RecCrimEleit - 0600127-35.2021.6.21.0073 - Voto Relator(a) - Sessão: 24/10/2024 às 14:00

VOTO

O recurso é tempestivo e atende aos demais pressupostos recursais atinentes à espécie, de modo que está a merecer conhecimento.

No caso dos autos, a matéria controversa restringe-se à valoração da prova dos autos, relativa à comprovação da prática, de parte de EMÍLIO DORÍLIO LEITE, do tipo penal previsto no art. 39, § 5º, da Lei n. 9.504/97.

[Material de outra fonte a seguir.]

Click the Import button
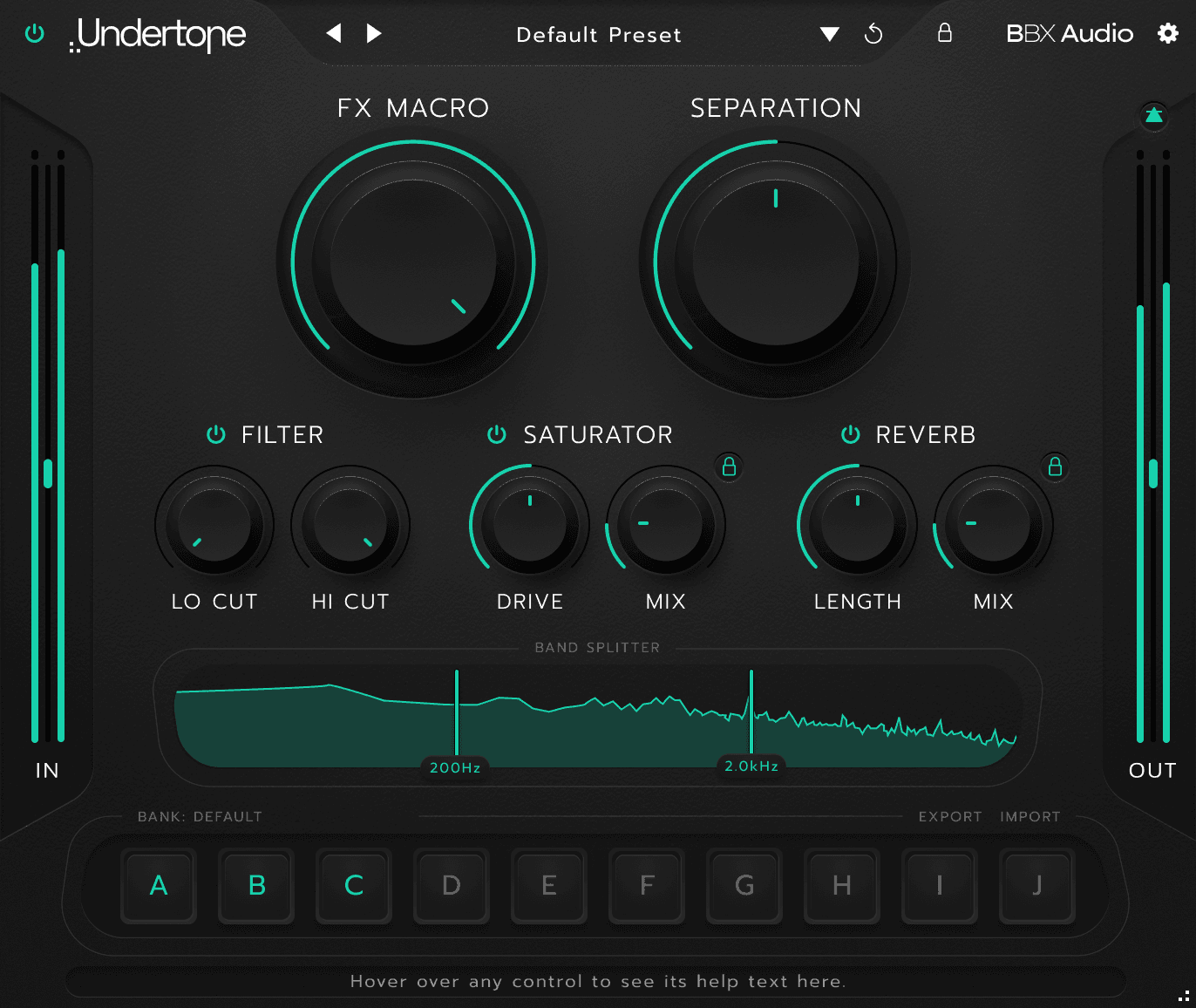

Transcrevo o dispositivo em questão:

(...)

5º Constituem crimes, no dia da eleição, puníveis com detenção, de seis meses a um ano, com a alternativa de prestação de serviços à comunidade pelo mesmo período, e multa no valor de cinco mil a quinze mil UFIR:

(...)

IV - a publicação de novos conteúdos ou o impulsionamento de conteúdos nas aplicações de internet de que trata o art. 57-B desta Lei, podendo ser mantidos em funcionamento as aplicações e os conteúdos publicados anteriormente.

 

Inicialmente, a d. Promotoria Eleitoral atuante na 073ª Zona, em resumo, atribuiu a EMILÍO a prática delituosa nos seguintes termos, constantes na petição inicial:

(...)

A toda evidência, não poderia o candidato, no dia da eleição, impulsionar ou manter impulsionado conteúdo de propaganda eleitoral, sob pena de incorrer no artigo 39, §5º, IV, da Lei 9504/1997.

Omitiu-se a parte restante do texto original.